§ EXCERPT PROVIDED:
----

Scripts to parse store and present large quantities of Secondary Metabolite Biosynthetic Pathway information
There is a increasingly large amount of information available on microbial secondary metabolite biosynthesis. In particular, gene clusters containing polyketide synthases (PKS) and non-ribosomal peptide synthetases (NRPS) have received significant attention which has resulted in the sequencing of many of these clusters during the past decade. However, in order to take advantage of this data, it needs to be easily accessible and discoverable. While the sequences themselves are generally available on NCBI, they are frequently difficult to locate partially due to the large amounts of information hosted in their databases. In order to accelerate research in this area, it would be beneficial to have this information gathered together so that existing data can be leveraged to the fullest.

----

§ MATERIAL PROVIDED:
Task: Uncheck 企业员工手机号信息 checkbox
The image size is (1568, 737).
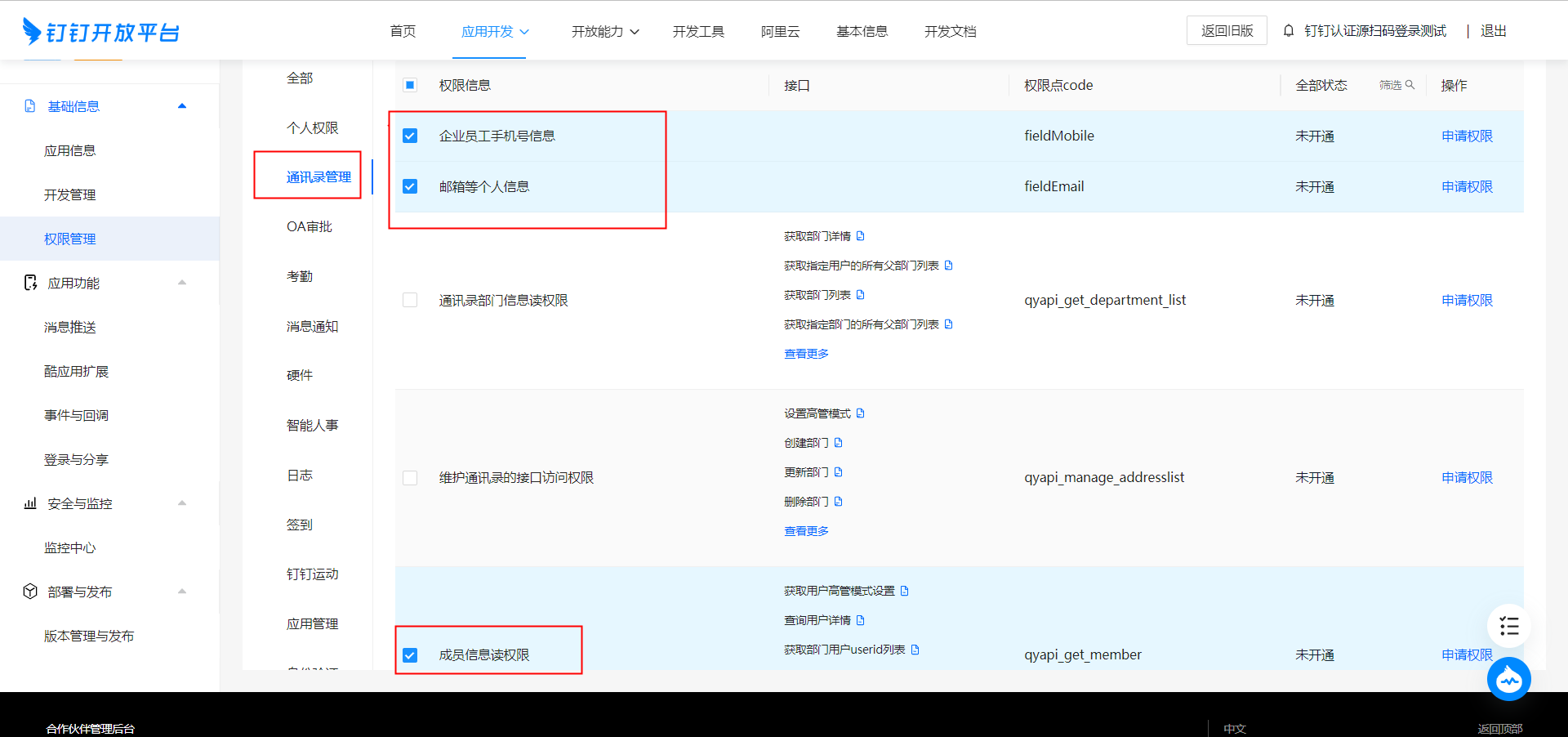Action: click(410, 136)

----

§ REQUIRED ACTION: In the text on secondary metabolite biosynthetic pathway information, where are the sequences of the gene clusters generally available?

§ RESPONSE TO THIS EXERCISE: They are generally available on NCBI.